● **Fonte**:
-*-

Tulbaghia violacea Harv.

famiglia: Alliaceae
nomi comuni: tulbaghia, aglio selvatico

ETIMOLOGIA: il nome generico è stato dato a questa specie in onore del naturalista olandese Rijk Tulbagh (1699-1771), governatore della provincia del Capo di Buona Speranza, in Sudafrica. L'attributo specifico allude al colore dei fiori



la tulbaghia è una specie rizomatosa a rapido sviluppo, alta fino a 50 centimetri, originaria dell'Africa meridionale, ideale per le bordure erbacee e nel giardino roccioso, molto facile da coltivare. Può anche essere piantata in modo massivo (6 piante per mq) ed essere impiegata come tappezzante in aree soleggiate ed asciutte. Pur preferendo terreni ricchi di humus, si adatta a tutti i tipi di terreno ben drenati. La notevole resistenza alla siccità permette la coltivazione senza problemi sia in giardino che in vasi di diversa forma insieme con altre piante che non temono il pieno sole e condizioni temporaneamente siccitose. La pianta riesce bene anche a mezzombra, idealmente con qualche ora di sole nel pomeriggio. E' di facile moltiplicazione poichè si può dividere il cespo in tante piccole parti o in parti più grosse e corpose per ottenere nuove piantine. Non è intaccata da malattie e regge ai geli fino a -10°C. Tutta la pianta è commestibile e sia le foglie che i fiori possono essere utilizzati per aromatizzare insalate od altre preparazioni, conferendo un forte aroma di aglio


le foglie sono lunghe e lineariformi, di colore verde intenso, gialle in autunno, fortemente aromatiche, che emanano un forte odore di aglio se strofinate. Si originano direttamente dalla massa rizomatosa ed ingrossata delle radici



i fiori, di color rosa malva, tubulosi e con corona a stella, sono  riuniti fino ad un numero di 20 in ombrelle che si ergono al di sopra della massa fogliare mediante un robusto stelo alto circa 50 centimetri. La fioritura è continua dall'estate all'autunno inoltrato. Come le altre parti della pianta anche i fiori hanno un forte aroma d'aglio se strofinati e sono molto attrattivi sia per le farfalle che per altri insetti impollinatori


Rhododendron ponticum L. 1753

famiglia: Ericaceae
nome comune: rododendro

ETIMOLOGIA: il nome generico è dato dall'unione dei due termini greci rhòdon (rosa) e déndron (albero) in riferimento alle specie legnose aventi fiori di colore tendente al rosa-rosso. L'attributo specifico latino ponticum (del Ponto) allude alla provenienza geografica della specie, corrispondente all'odierna Turchia nord-orientale



questa specie di rododendro, diffusa spontaneamente dalla Spagna all'Asia Minore, può arrivare a 6 metri di altezza ed altrettanti di larghezza, ma difficilmente in coltivazione raggiunge le dimensioni definitive. Si tratta di un arbusto o di un piccolo albero sempreverde a portamento espanso, molto rustico, che come tutti i rododendri non tollera il calcare nel terreno e nell'acqua. I terreni migliori sono quelli tendenzialmente sciolti, ben drenati, ricchi di sostanza organica, con pH compreso tra 5.0 e 6.0. Vive bene in posizioni ombreggiate e riparate dai venti freddi invernali.

-*-

● **Esercizi**:
(A) Elenca tutti i nomi comuni delle piante riportati nel testo sulle piante.
(B) Prosegui il testo sulle piante a partire dalla sua ultima frase.
Il materiale non ha alcun legame con il testo sulle piante.

● **Estratto di dati**:
-*-

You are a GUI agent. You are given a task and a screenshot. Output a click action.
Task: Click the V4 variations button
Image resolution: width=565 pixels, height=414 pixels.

-*-

● **Risposte agli esercizi**:
(A) tulbaghia, aglio selvatico, rododendro

(B)
L'intera pianta è completamente glabra, carattere che la distingue da una specie molto simile come R. catawbiense.
Questa specie è suddivisa in diverse sottospecie: baeticum è tipica della penisola iberica, album ha fiori bianchi, cheiranthifolium e lancifolium hanno entrambe foglie più strette e dimensioni ridotte, variegatum ha foglie marginate di bianco-crema  


le foglie sono persistenti, opposte, glabre, lanceolate od oblungo-ellittiche, lunghe fino a 15-18 centimetri e larghe fino a 5, di colore verde scuro nella pagina superiore e più chiare in quella inferiore 








le infiorescenze, apicali, portano da 7 a 15 fiori campanulati, larghi 3-5 centimetri. I pedicelli fiorali ed il rachide sono glabri, di colore verde chiaro, mentre i fiori hanno colorazioni dal rosa al lilla al viola, anche in dipendenza della esposizione ai raggi solari della pianta


Saponaria ocymoides L. 1753

famiglia: Caryophyllaceae
sinonimi: Saponaria ocymifolia
nomi comuni: saponaria di roccia, saponaria montana, ocimoide rosa

ETIMOLOGIA: il nome generico proviene dal termine latino sapo (sapone), per il succo mucillagginoso contenuto in alcune specie di questo genere, che forma schiuma con l'acqua ed ha un alto contenuto di saponine. L'attributo specifico ocymoides allude alla somiglianza di questa pianta al basilico (Ocymum)



la saponaria rossa è una pianta erbacea perenne a portamento prostrato, che forma piccoli e densi cuscini alti fino a 20-30 centimetri e larghi fino a 60, originaria dell'Europa occidentale e anche dell'Italia, dove è frequente in tutto l'arco alpino fino ad un'altezza di 2000 metri, su terreni asciutti e soleggiati, prevalentemente calcarei, mentre è assente nell'Italia meridionale e nelle isole.
Non teme il gelo e gradisce posizioni soleggiate o parzialmente ombreggiate (in particolare nelle zone in cui le estati sono molto calde ed asciutte). Si sviluppa bene su qualsiasi tipo di terreno ben drenato, anche molto povero, e deperisce facilmente in quelli troppo umidi.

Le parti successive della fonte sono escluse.